Words! I signed up for a course with Writer’s Digest about Effective Book Marketing for Any Author. Jane Friedman provided a Webinar for writers’ attention to Literary Citizenship. My investment was selfish: I wanted to market my book of words.
Literary citizenship, though, reaches beyond my needs only. It is a responsibility to review others’ words right. This is key for topics and themes connected for the good of all humanity.
In my small world, words reflect my brand, mission, and intentions. And all my written words revolve around one theme. Human dignity. To elevate humanity, I bear stupidity by challenging lies. I extoll brilliance by sharing truth. Too many of us refuse to recognize those descriptors. Discourse intersects a pulsating line of privilege and ugly markers of racism.
Accurate reviews of books, articles, and posts dignify a writer’s words.
I read fiction and non-fiction. One author’s book, On Tyranny, by Timothy Snyder reminds me of the lines drawn since the founding of our nation. Snyder’s book depicts the 20th Century traps that humanity can’t ignore nowadays– in the 21st Century. The same patterns then and now depict reality throughout the world.
Snyder references Ray Bradbury’s Fahrenheit 451. I taught that book for years. Familiar with it? Firefighters find and burn books while most citizens watch interactive television. It’s simpler to ignore words preferring feel-good fairy tales. It’s far more damaging to dismiss what challenges the mind than to process beyond a closed worldview.
Today’s firefighters are in the “two-dimensional” camp of my and our party. My race, my religion, and my words with social issues to take center-stage. Intersect? No! Today’s firefighters parade stored knowledge solely among hidden tribes.
Why detach from real world events? It’s tiring to read about ongoing wars, racism, and systemic privileges. It’s worse to turn a blind eye because we are anchored to our views. Acting for the good of all people equips us to honor humanity and store “a mental armory that we have developed elsewhere.”
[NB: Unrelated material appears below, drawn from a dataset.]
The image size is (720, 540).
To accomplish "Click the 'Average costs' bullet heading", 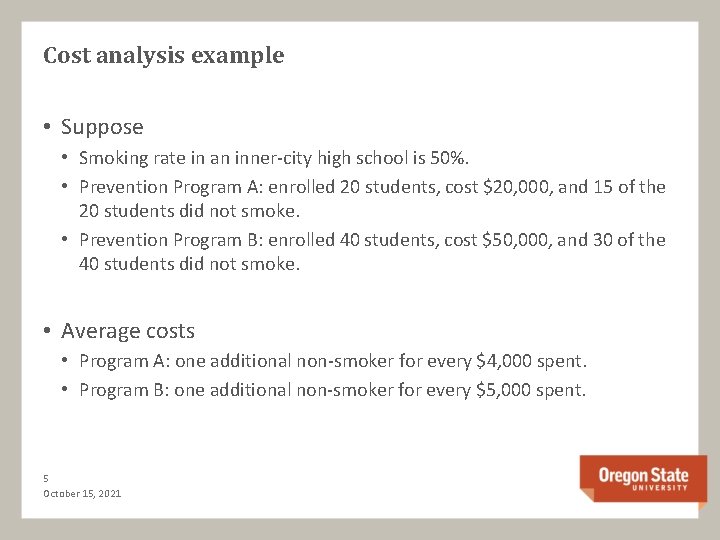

That armory frames the African American history between 1959 to 1964 in my latest read. Harlem Shuffle. Fiction. But the topics aren’t fictional. Race, privilege, family chronicles, and the civil rights struggle play out with intrigue. I focused upon my experiences outside of privilege into race. Intersectionality is a snapshot of current reality. And if it’s not your reality, it’s still the real world!
A few women from my book club found the opening chapters choppy. It’s the shuffle! They couldn’t connect with it. Not me. I’ve lived the fast-paced movement vicariously through an ex-husband. His was a dance of gambling where the big hit was sure to come! I danced ignorantly until reality evolved into trauma.
The two main characters are Carney and Pepper. They live the shuffle. They shift among lines to climb a social stratum. Do they get ahead? What they learn is that “part of moving up in the world is realizing how much shit … [they] used to eat” just to keep up with the Joneses. Carney views the “world … a classroom” to learn as much as a young Black man was able from his upbringing and position. His learning morphs for readers to see America as it is.
Delve into Harlem Shuffle’s world. Add some of Colson Whitehead’s words to your mental armory about humanity. There’s nothing new throughout the ages. Only the faces have changed for the 21st Century.
It’s refreshing to cross lines into other worldviews to dignify humanity. Interrelatedness metaphorically opens the doors into classrooms for literary citizenship.